Bright basil pesto cheers up the mixture of sweet and bitter root vegetables in this colorful side dish. You can make the pesto up to one day in advance, but let it come to room temperature before you toss it with the roasted veggies.
Ingredients: For the vegetables 3 cups (1-inch-thick) slices carrots (about 1 pound) 3 cups (1-inch-thick) slices parsnips (about 1 pound) 3 cups (1-inch) cubed peeled turnips 3 cups trimmed halved Brussels sprouts (about 1 pound) 2 shallots, peeled and quartered 1 large onion, cut into 8 wedges Cooking spray ½ teaspoon salt ¼ teaspoon freshly ground black pepper
For the pesto 2 cups basil leaves ¼ cup (1 ounce) grated fresh Parmigiano-Reggiano ¼ cup coarsely chopped walnuts, toasted 4 teaspoons extra virgin olive oil 2 tablespoons water 1 tablespoon fresh lemon juice ½ teaspoon salt 1 garlic clove, peeled
PREPARATION: 1. Preheat oven to 350°.
For vegetables 2. Place all vegetables in a single layer on a jellyroll pan coated with cooking spray. 3. Lightly coat vegetables mixture with cooking spray, then sprinkle evenly with salt and black pepper.

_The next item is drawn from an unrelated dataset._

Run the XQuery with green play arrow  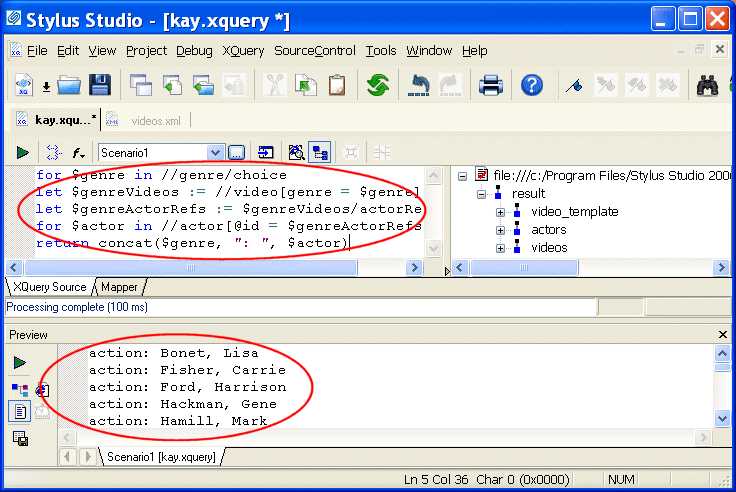[x=22, y=153]
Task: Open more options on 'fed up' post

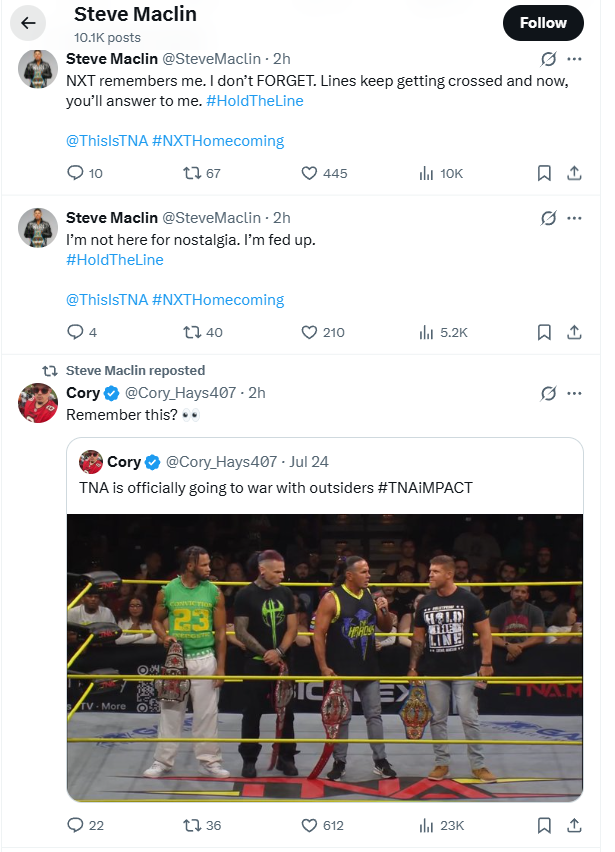Action: 575,218
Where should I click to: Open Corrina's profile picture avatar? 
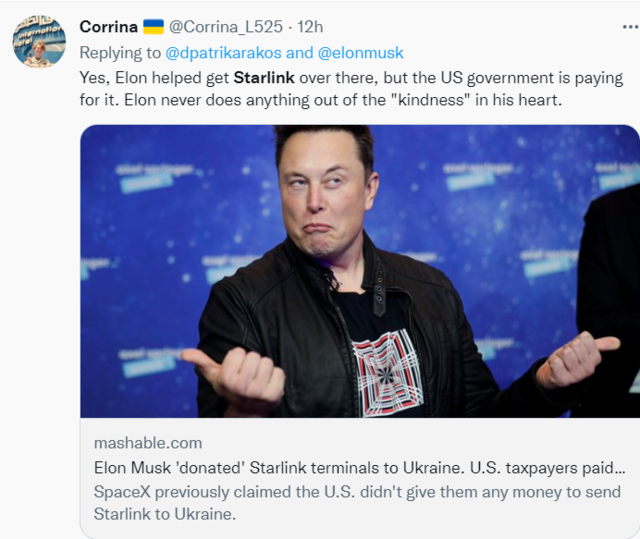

Toss well. 4. Bake for 30 minutes – 1 hour or until browned. Transfer vegetable mixture to a large bowl.
Note: Watch carefully and don’t allow vegetables to burn. For pesto 1. Combine all ingredients in a food processor and process until smooth. Scrape sides to incorporate all ingredients.
To serve: Spoon pesto onto roasted vegetables and toss to coat evenly. Serve warm. Also delicious served cold.